Next to Sumo, this is probably the experience that I was most excited for in Japan. A Ryokan is a traditional hotel complete with the communal bath house, tatami rooms and girls in kimonos that kneel and bow and avoid eye contact when entering your room. The way this all works is that when you arrive you trade in your shoes for indoor slippers and are escorted to your room, which is a compact affair of low furniture and carpeted in bamboo mats. You do your eating and sleeping in the same room, and the girls bring in a table that you kneel at for meals and then replace it with bedding when you are finished. Before the meal it is common to bathe; you go to the bathhouse, SIT and rinse off at one of the faucets and then relax in the Jacuzi/hot tub for a few minutes before showering again and donning your kimono or robe. Awesome, right? RIGHT!Being the Samurai-san that I am, I of course wore the available kimono to dinner, but left my sword at the door and then ordered the 5 cup Sake tasting before deciding on a bottle.

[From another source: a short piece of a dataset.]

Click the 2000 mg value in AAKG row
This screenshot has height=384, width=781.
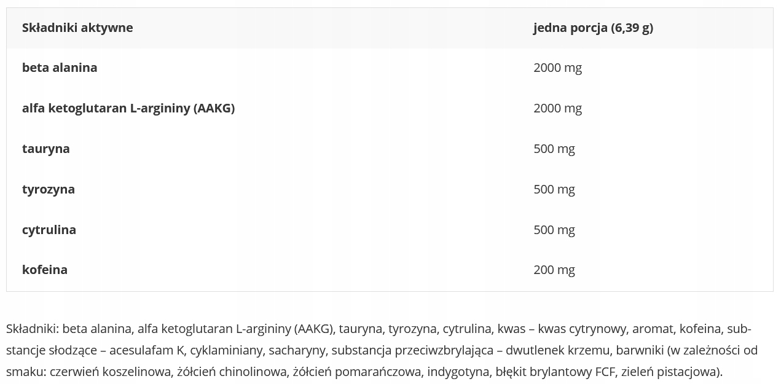click(557, 108)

As said, we had our very own girls in Kimonos to serve us the traditional Japanese dinner, which was an epic spread of succeeding course, all beautifully arranged and all quite tasty. First there was a small plate of sashimi as well as pickles and small smoked fish, but the coolest part of the appetizer was the eel being boiled in little pots to which we added a beaten egg.
When the egg is done you scoop the soup into a bowl and enjoy the sweet eggy-eelness.
Next was an artful array of boiled vegetables including carrot, celery and pumpkin joined by cubes of sweet marinated beef that were somehow simultaneously dry and moist
and therefor awesome, and after thatcame an even cooler plate of pickles and a whole smoked fish garnished with a sprig of ginger.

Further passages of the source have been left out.